Are the lab rats days numbered?
Maybe so, thanks in part to a Chicago-based foundation that would like to save the rat from being used as a guinea pig.
"Bioengineers are striving to topple a scientific icon: the lowly lab mouse. And to replace bunnies, beagles, and other warm-blooded animals with insentient but biologically sophisticated substitutes," the Boston Globe reports.
"Numbers have been reduced in recent decades, but hundreds of thousands of mice, rats, chickens, and other creatures are still employed for medical experiments. More controversially, but also in greater numbers and with less oversight, millions of animals worldwide are sacrificed for testing of products whose only aim is to impart a sexier sheen on lips or more sparkle in toilet bowls."
A team at Brown University, though, is "building three-dimensional assemblages of living cells as a step toward fashioning functional simulations of human organs."

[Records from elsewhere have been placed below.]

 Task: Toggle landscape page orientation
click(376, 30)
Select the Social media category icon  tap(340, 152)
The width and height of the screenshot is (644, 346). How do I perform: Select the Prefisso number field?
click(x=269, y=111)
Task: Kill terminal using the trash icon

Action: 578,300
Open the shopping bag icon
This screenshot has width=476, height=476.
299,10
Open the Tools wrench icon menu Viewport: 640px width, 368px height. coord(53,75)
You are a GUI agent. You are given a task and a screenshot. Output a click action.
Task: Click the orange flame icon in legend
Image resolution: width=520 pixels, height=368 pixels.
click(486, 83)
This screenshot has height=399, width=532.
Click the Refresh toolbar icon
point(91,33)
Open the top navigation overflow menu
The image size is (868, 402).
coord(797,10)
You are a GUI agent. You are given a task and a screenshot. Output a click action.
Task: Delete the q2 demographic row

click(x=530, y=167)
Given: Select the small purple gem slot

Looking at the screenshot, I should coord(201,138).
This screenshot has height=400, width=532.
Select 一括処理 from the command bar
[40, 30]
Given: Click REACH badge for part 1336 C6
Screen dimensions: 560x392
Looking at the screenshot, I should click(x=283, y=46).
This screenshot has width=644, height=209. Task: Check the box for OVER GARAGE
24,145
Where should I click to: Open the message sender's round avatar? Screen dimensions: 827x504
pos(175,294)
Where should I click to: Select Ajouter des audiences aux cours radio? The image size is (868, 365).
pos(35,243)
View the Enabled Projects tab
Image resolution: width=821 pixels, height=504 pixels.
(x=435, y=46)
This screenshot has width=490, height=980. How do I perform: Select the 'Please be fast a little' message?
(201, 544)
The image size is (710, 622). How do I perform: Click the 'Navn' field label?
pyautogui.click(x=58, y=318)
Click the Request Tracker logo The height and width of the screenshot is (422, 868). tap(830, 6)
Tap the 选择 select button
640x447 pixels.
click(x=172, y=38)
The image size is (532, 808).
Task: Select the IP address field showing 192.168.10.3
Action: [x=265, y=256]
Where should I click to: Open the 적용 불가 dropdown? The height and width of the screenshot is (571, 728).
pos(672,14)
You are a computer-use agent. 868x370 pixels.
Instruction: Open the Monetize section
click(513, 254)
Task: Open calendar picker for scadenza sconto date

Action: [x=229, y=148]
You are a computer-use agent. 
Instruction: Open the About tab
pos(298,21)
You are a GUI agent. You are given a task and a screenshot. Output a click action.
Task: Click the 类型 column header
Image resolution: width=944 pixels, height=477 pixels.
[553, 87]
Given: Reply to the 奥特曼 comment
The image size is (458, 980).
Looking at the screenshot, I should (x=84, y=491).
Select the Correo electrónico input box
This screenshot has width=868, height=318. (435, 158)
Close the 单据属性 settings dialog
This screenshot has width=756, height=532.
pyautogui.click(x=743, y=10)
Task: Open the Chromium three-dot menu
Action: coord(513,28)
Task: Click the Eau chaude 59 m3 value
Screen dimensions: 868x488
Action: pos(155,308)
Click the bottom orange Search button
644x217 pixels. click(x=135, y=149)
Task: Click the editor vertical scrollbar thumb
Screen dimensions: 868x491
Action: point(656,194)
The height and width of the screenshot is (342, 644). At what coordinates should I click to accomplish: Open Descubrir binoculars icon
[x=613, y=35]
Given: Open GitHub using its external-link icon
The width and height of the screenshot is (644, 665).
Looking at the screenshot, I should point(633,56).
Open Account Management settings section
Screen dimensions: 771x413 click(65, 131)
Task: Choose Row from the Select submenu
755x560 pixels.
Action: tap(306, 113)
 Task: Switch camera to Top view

That effort is funded in part by the Chicago-based International Foundation for Ethical Research.
The foundation, located in the Loop, says it is "dedicated to supporting the development and implementation of scientifically valid alternatives that refine, reduce, or replace the use of live animals in research, product testing, and classroom education."
The work of the Brown University team - "detailed in the March 1 issue of Biotechnology and Bioengineering and posted at the end of January on the journal's Web site," according to News-Medical.Net - "successfully used clusters of cells grown in a 3-D Petri dish also invented by the group, in order to build microtissues of more complex shapes."
Like replicas of rats.
"For Morgan and other bioengineers, the big dream is that their labs might someday yield crops of transplant-ready livers, kidneys, and other vital parts," the Globe reports. "In the shorter term, however, the ambitious experiments ongoing at scores of major universities worldwide could produce complex tissues better suited for testing new medicines and procedures."
Steve Rhodes, the proprietor of The Beachwood Reporter, first came across this story - quite by accident - in Lab Manager Magazine.